==== Article

The PKK terrorist group has lost significant international support and its widespread activities are creating unease, especially in Europe, according to Turkish security sources.
Major states who backed the terrorist group for decades are bothered by it now that its harm has turned on them, sources said, citing the group’s “refusal to obey and behavior getting more erratic the stronger it becomes.”
States that supported the PKK under the pretext of “human rights” are also exposing their discomfort over the terrorist group’s “unchecked growth” in their reports.
The United States, Britain, the European Union, some NATO states, as well as Kazakhstan, Syria, Iraq and Iran, categorize the PKK as a foreign terrorist organization responsible for attacks and assassinations that killed at least 40,000 people in Türkiye since 1984. Yet, the group has maintained its four-decadelong terror campaign through financial and political support from various international organizations and states.

========
==== Items

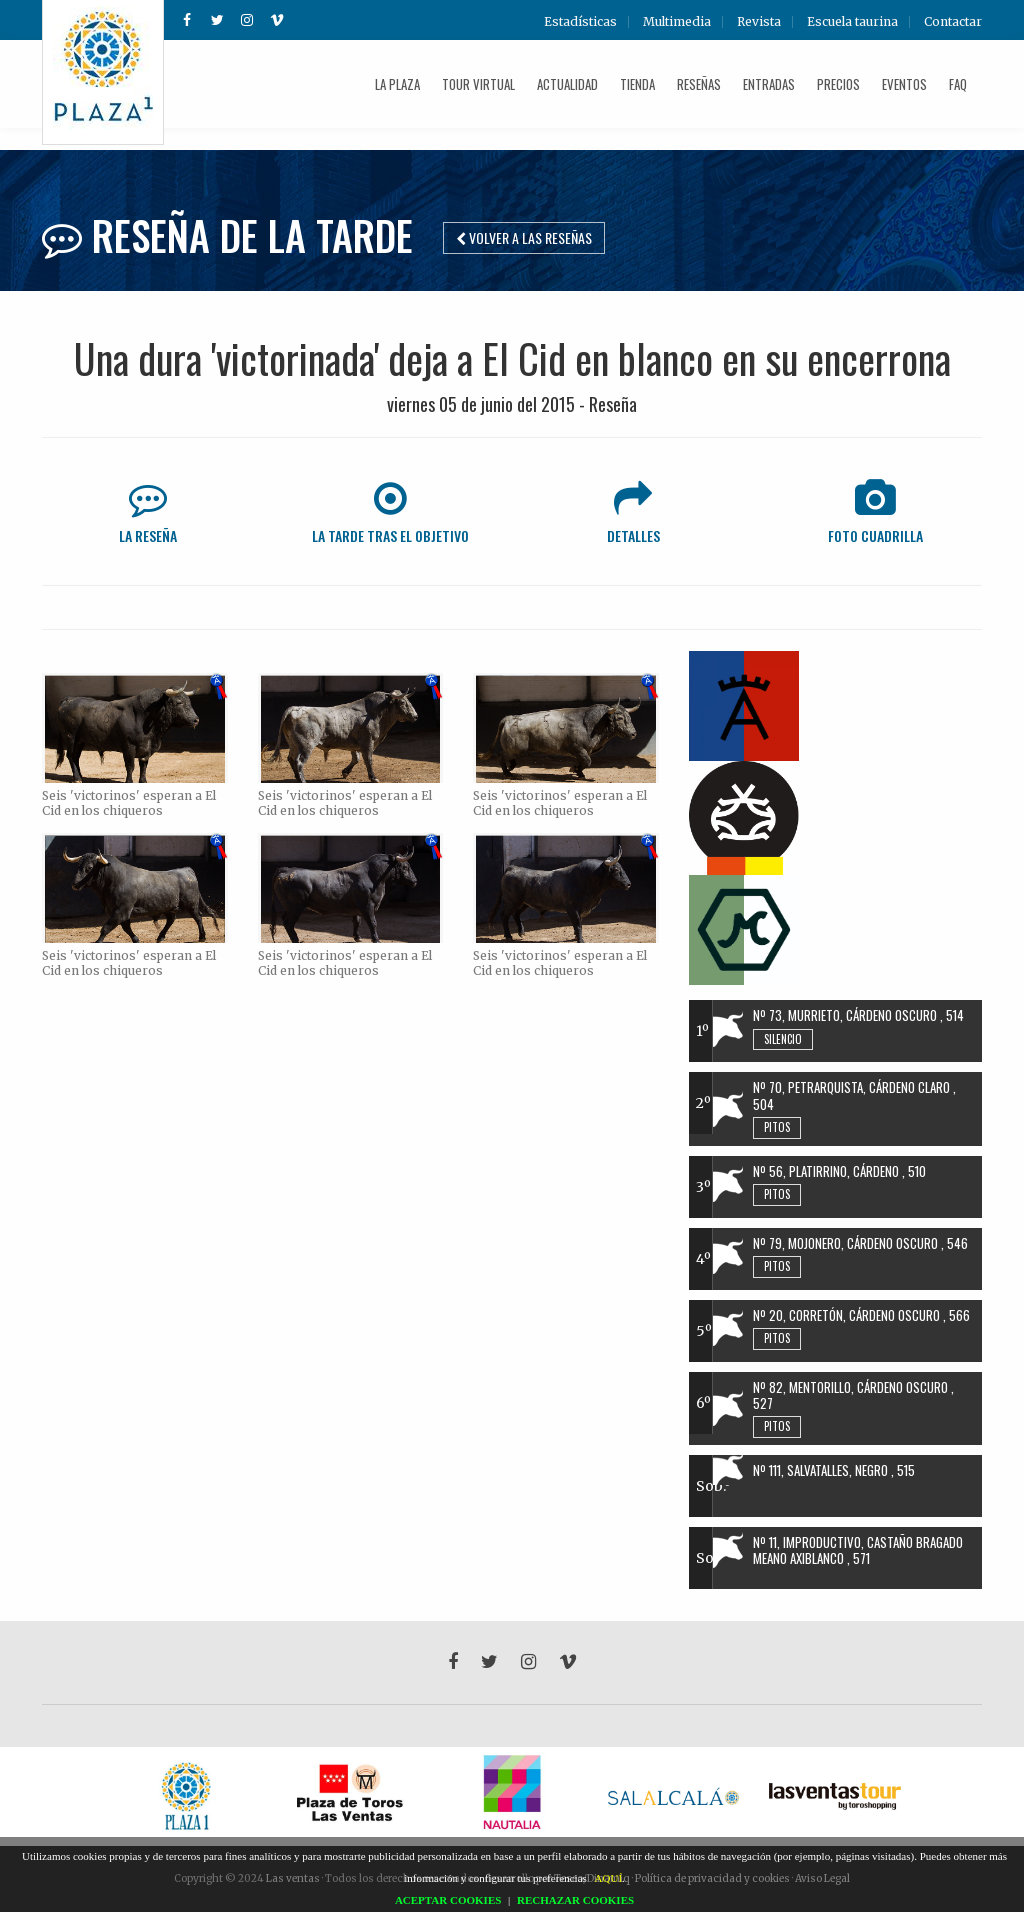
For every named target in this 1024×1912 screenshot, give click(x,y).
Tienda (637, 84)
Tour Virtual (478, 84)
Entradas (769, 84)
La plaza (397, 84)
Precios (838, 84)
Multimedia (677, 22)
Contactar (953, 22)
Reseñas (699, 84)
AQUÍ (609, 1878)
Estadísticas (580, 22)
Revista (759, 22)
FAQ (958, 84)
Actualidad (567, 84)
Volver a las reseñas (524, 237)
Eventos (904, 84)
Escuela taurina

========

§ Instruction 1:
Copy the article on the PKK word for word, in full.
§ Instruction 2:
Start with the first line of the records and go through the line with "Estadísticas (580, 22)". Rewrite those lines, requests included, with every click coordinate in the answers multiplied by 1.9 and rounded to a whole number (halves up), and leave out the pictures.
The article and the records have nothing to do with each other.

§ Exercise solution 1:
The PKK terrorist group has lost significant international support and its widespread activities are creating unease, especially in Europe, according to Turkish security sources.
Major states who backed the terrorist group for decades are bothered by it now that its harm has turned on them, sources said, citing the group’s “refusal to obey and behavior getting more erratic the stronger it becomes.”
States that supported the PKK under the pretext of “human rights” are also exposing their discomfort over the terrorist group’s “unchecked growth” in their reports.
The United States, Britain, the European Union, some NATO states, as well as Kazakhstan, Syria, Iraq and Iran, categorize the PKK as a foreign terrorist organization responsible for attacks and assassinations that killed at least 40,000 people in Türkiye since 1984. Yet, the group has maintained its four-decadelong terror campaign through financial and political support from various international organizations and states.

§ Exercise solution 2:
For every named target in this 1024×1912 screenshot, give click(x,y).
Tienda (1210, 160)
Tour Virtual (908, 160)
Entradas (1461, 160)
La plaza (754, 160)
Precios (1592, 160)
Multimedia (1286, 42)
Contactar (1811, 42)
Reseñas (1328, 160)
AQUÍ (1157, 3568)
Estadísticas (1102, 42)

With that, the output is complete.